▶ _EXERCISE_:
Skip all pictures; return exactly the lines from the one containing "Where should I" through the end of the data.

▶ _GIVEN RECORDS_:
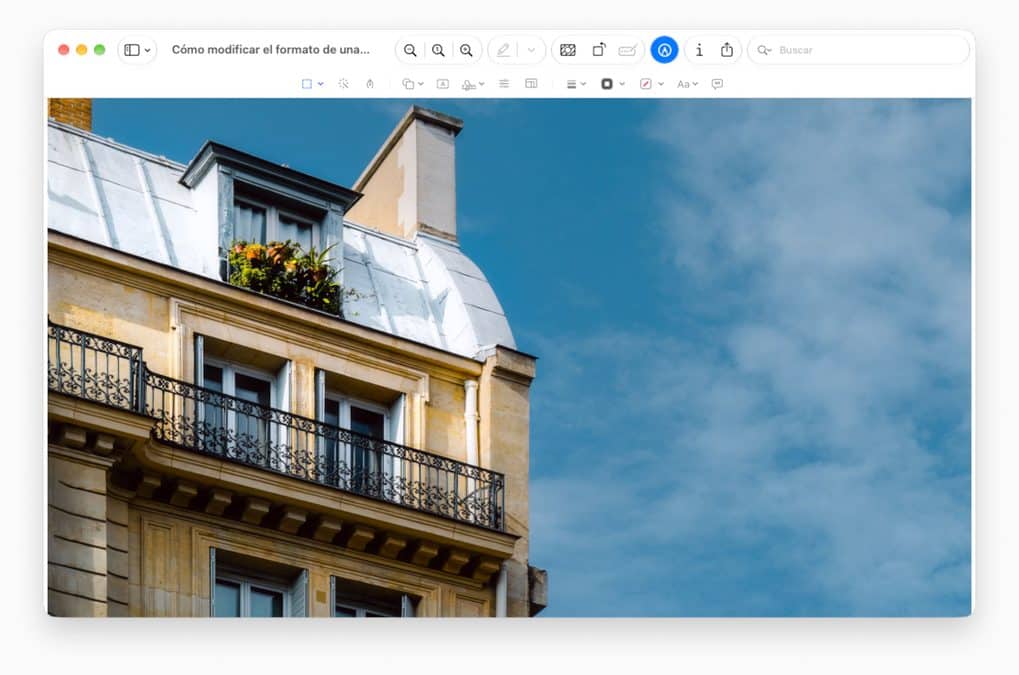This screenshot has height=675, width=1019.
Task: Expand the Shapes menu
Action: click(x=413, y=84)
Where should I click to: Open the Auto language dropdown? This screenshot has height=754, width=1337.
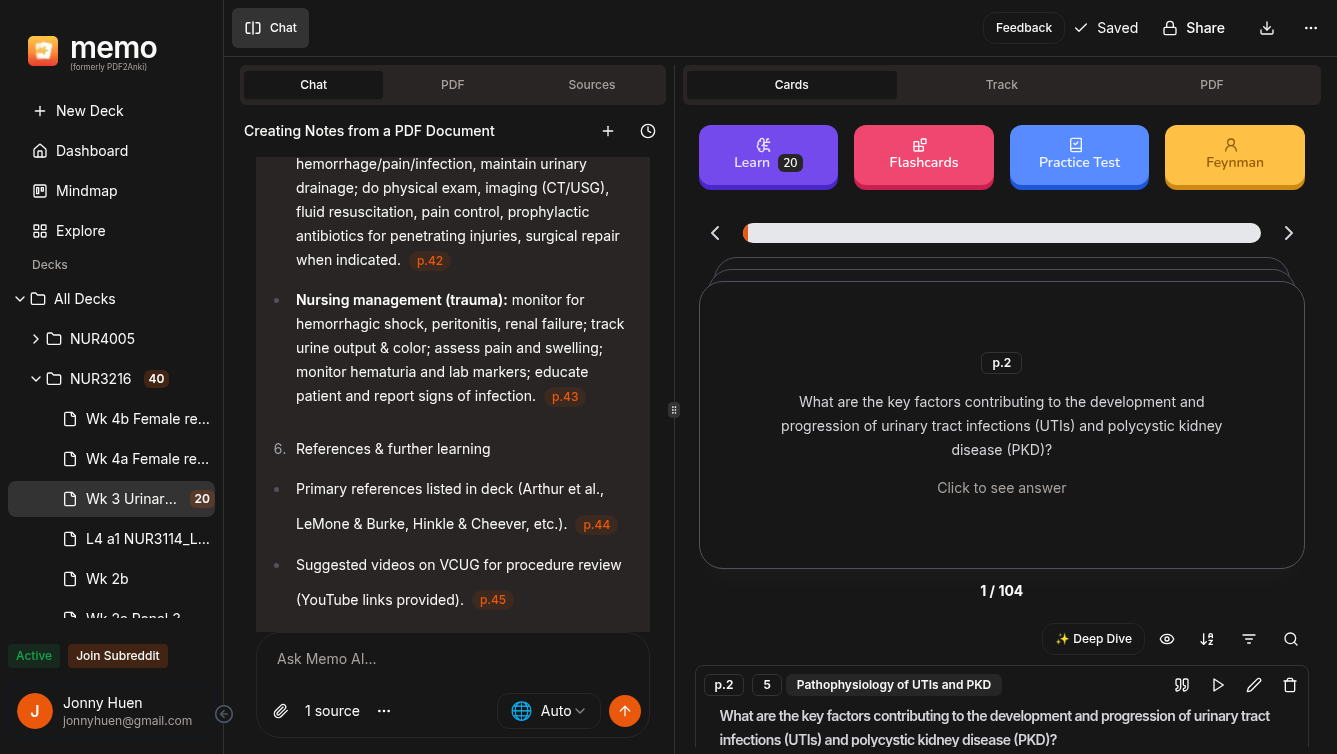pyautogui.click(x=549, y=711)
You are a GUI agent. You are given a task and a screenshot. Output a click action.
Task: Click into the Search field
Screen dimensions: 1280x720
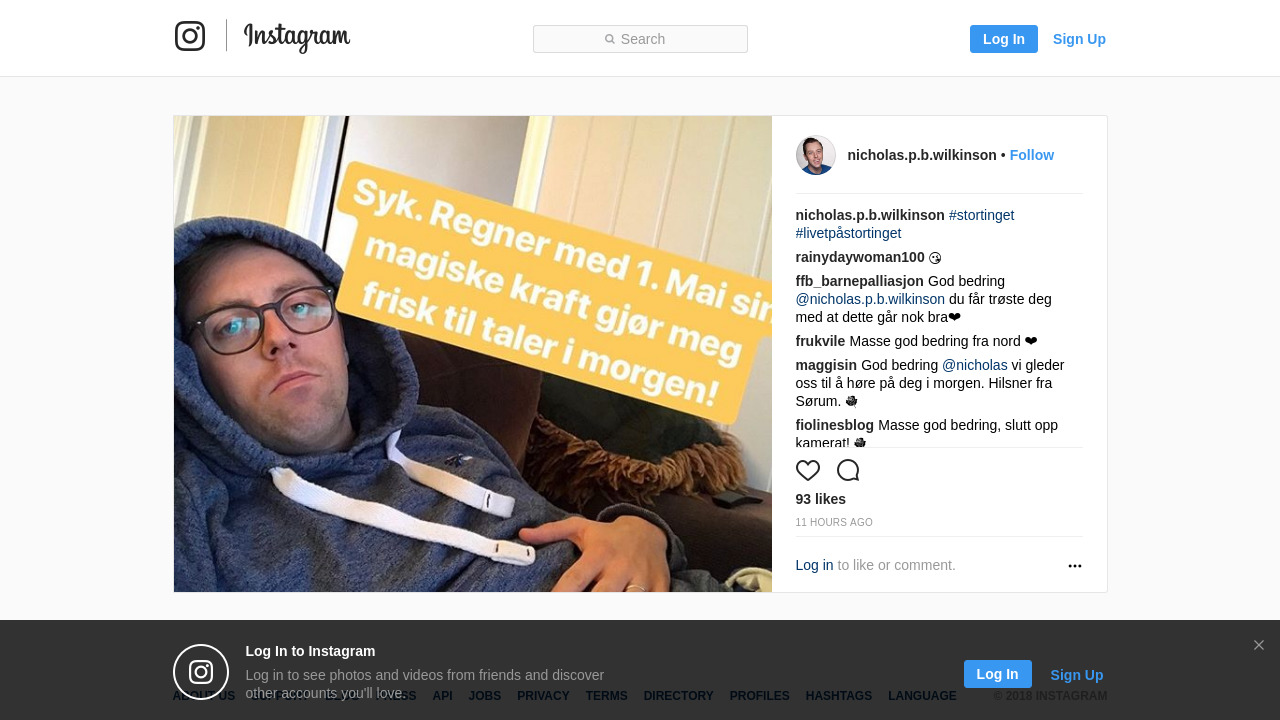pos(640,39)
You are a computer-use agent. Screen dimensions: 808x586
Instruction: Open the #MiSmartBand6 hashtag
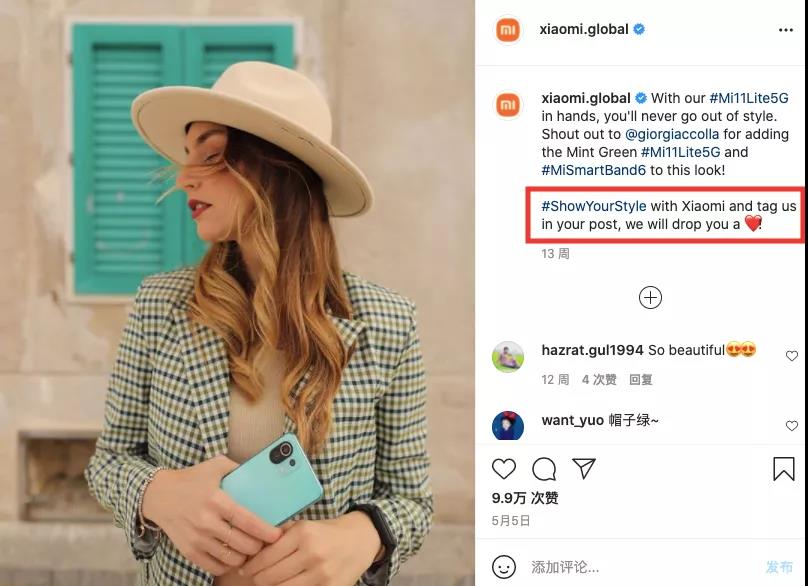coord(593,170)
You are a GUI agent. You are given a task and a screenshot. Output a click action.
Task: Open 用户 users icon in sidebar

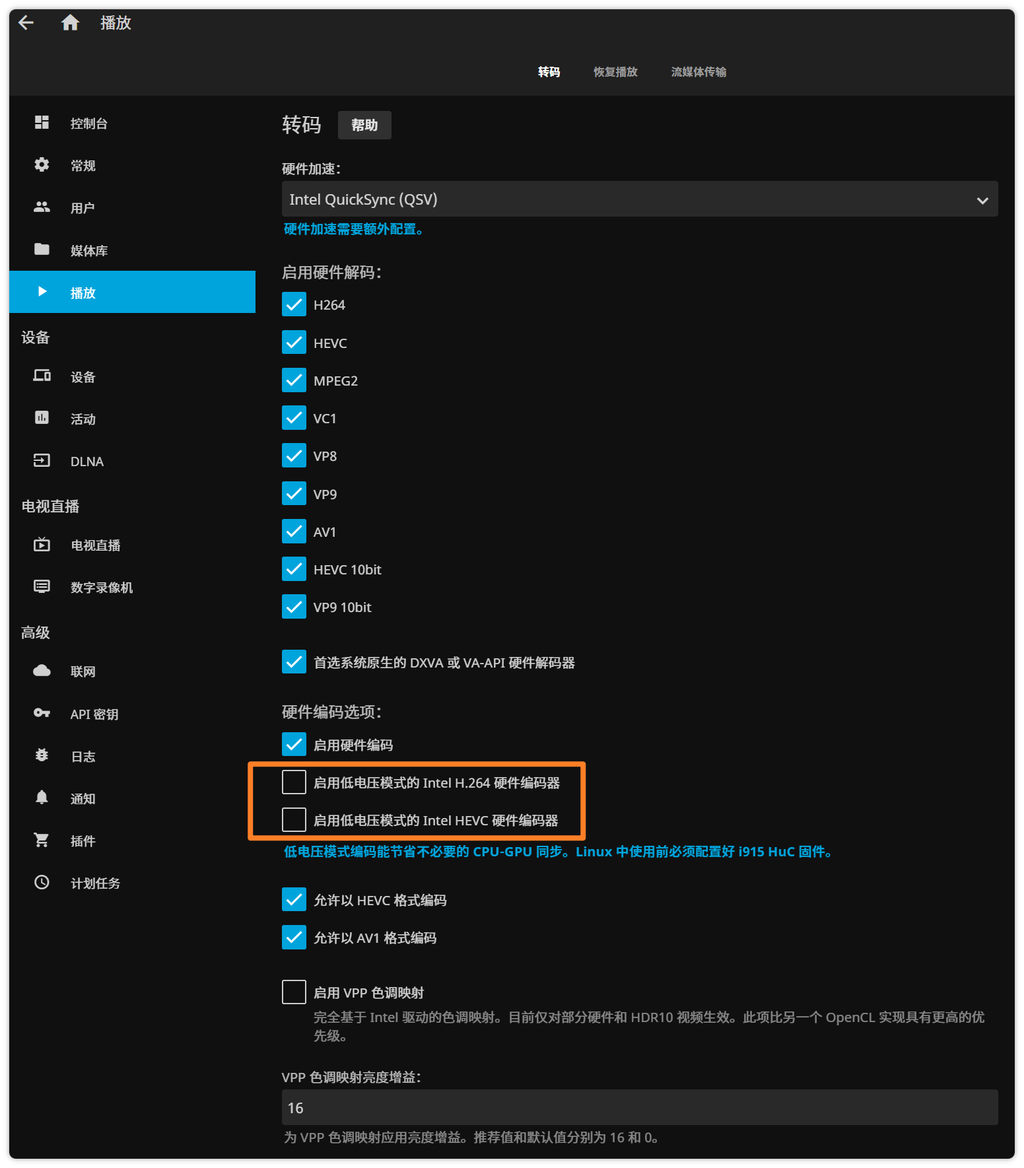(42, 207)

▶ _REPLY TO THE EXERCISE_:
Where should I click to: Open the Auto language dropdown? This screenshot has height=754, width=1337.
pyautogui.click(x=549, y=711)
You are a GUI agent. You are given a task and a screenshot. Output a click action.
Task: Click into the Search field
Screen dimensions: 1280x720
pos(640,39)
You are a computer-use agent. Screen dimensions: 808x586
Instruction: Open the #MiSmartBand6 hashtag
coord(593,170)
You are a GUI agent. You are given a task and a screenshot. Output a click action.
Task: Open 用户 users icon in sidebar

(42, 207)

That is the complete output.